Un rapport déjà très contesté

Les réactions ne se sont pas fait attendre lundi matin après les déclarations de Pierre Médevielle.  Pour José Bové, figure du mouvement altermondialiste,  cette étude ne peut pas être prise en compte car « le glyphosate ne s’analyse pas seul, mais avec ses adjuvants« . Le député européen pense qu’ « il serait intéressant d’aller plus loin pour savoir si les parlementaires ont été approchés« . Au micro de RTL, il déclare que les « parlementaires ont repris le discours prémâché de Monsanto » et il accuse le groupe d’être le réel auteur de ce rapport, « une fois de plus on a un enfumage XXL« .

 

Le député Matthieu Orphelin, ancien porte parole de la Fondation de la Nature et l’Homme, rejoint l’avis de José Bové et met en cause les lobbies.

« Vous ne lirez pas cela dans le rapport, » tempère Cédric Villani

Le député LREM, Cédric Villani, est lui aussi vice-président de l’Office parlementaire d’évaluation des choix scientifiques et technologique et « regrette que le sénateur Médevielle, en s’exprimant prématurément et sous une forme qui ne reflète pas le rapport, ait contribué à ajouter de l’huile sur le feu ». 

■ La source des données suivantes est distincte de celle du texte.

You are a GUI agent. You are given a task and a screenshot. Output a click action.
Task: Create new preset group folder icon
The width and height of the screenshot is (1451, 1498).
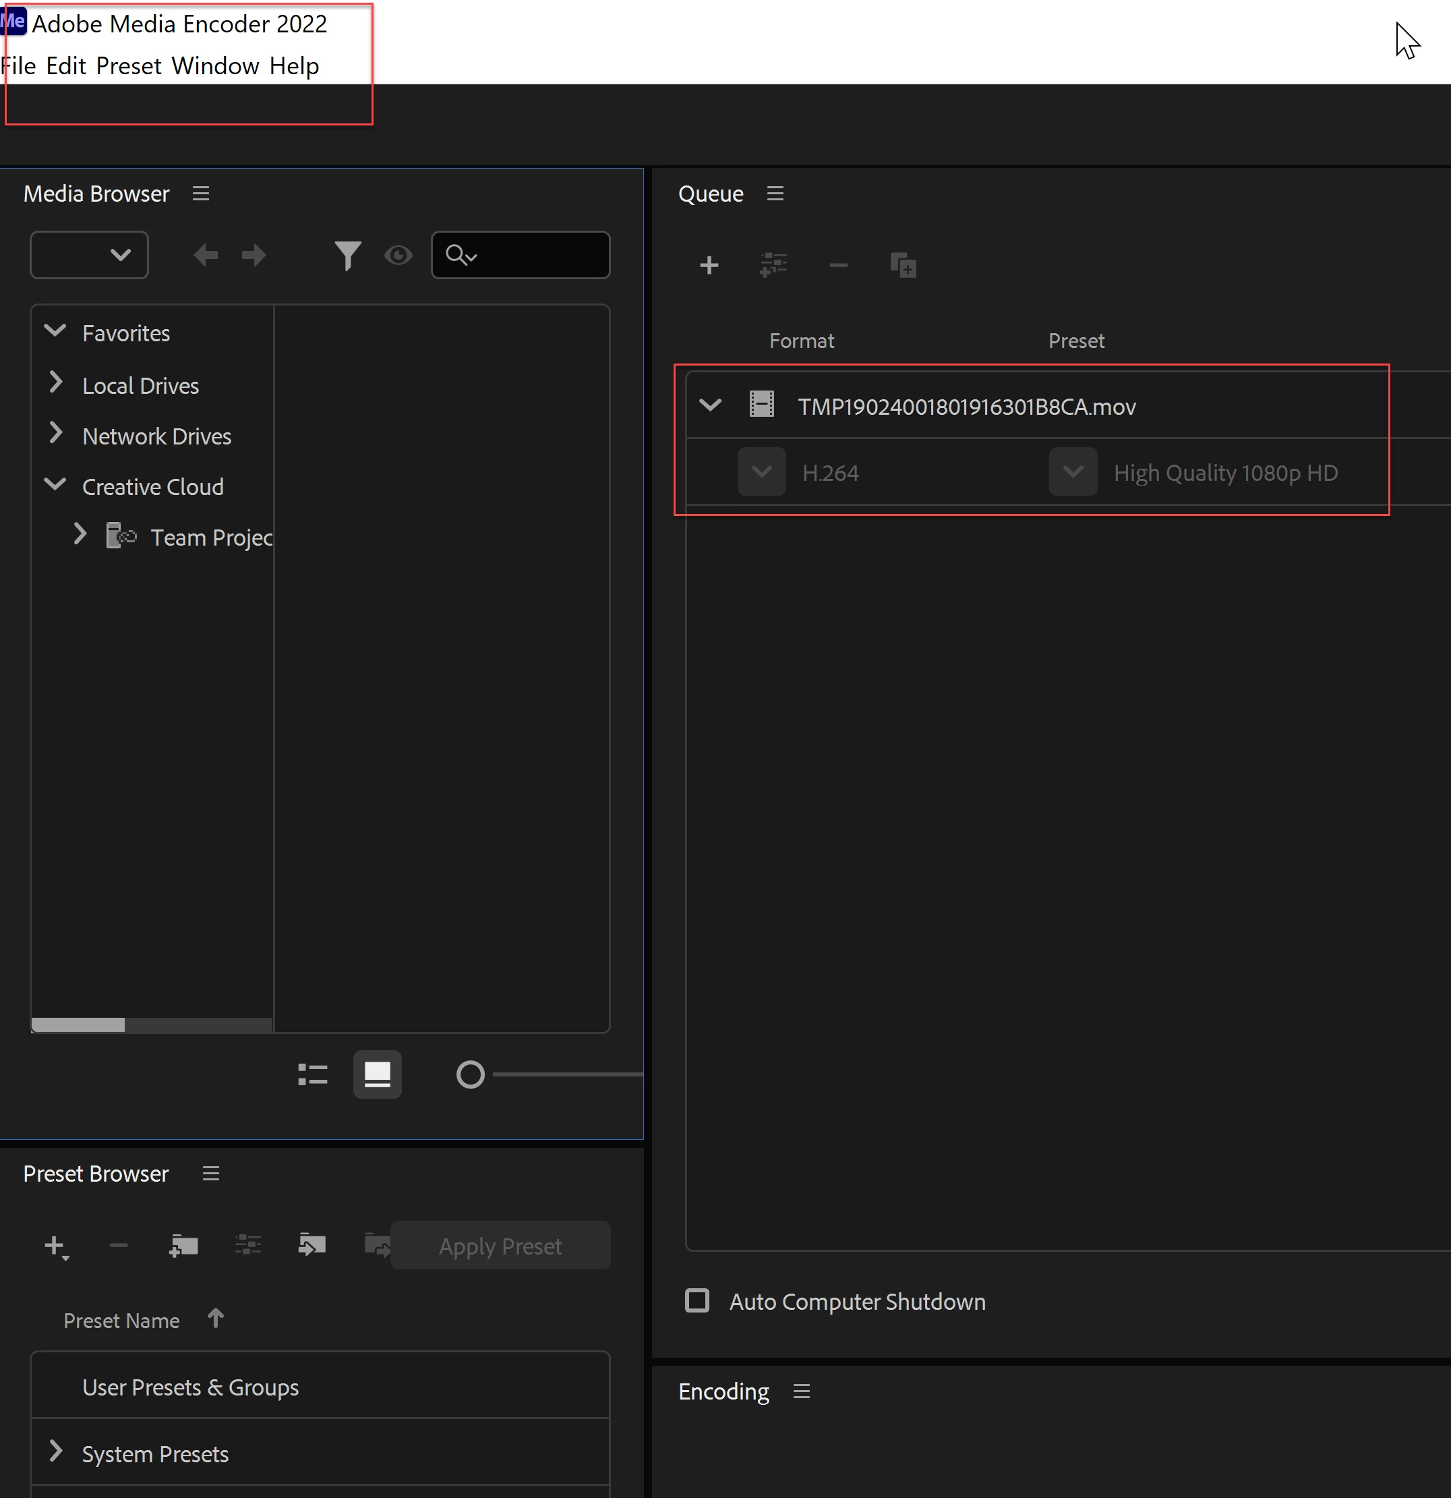point(183,1246)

Invité sur franceInfo, le mathématicien a tenu à mettre les choses au clair. Il estime que les déclarations de Pierre Médevielle sont à prendre à titre personnel et n’engagent pas l’Office. « Sur la forme, il s’exprime avant la conférence de presse officielle, et sur le fond, il a parlé de certains éléments du rapport, mais y a ajouté son opinion propre, ses conclusions propres ».

Il explique que le but de ce rapport « est de dépassionner et d’expliquer la complexité, d’expliquer pourquoi le glyphosate fait couler tant d’encre. Il y a des pratiques hautement contestables de Monsanto à l’égard du glyphosate. Et évaluer de façon sérieuse la nocivité d’un produit, c’est un travail extrêmement compliqué. »

Depuis le 1er janvier, les particuliers ne peuvent plus acheter de Roundup, le pesticide de Monsanto qui appartient au groupe Bayer. Le gouvernement s’est engagé à interdire le glyphosate « dans ses principaux usages » d’ici 2021, et pour tous les usagers d’ici cinq ans.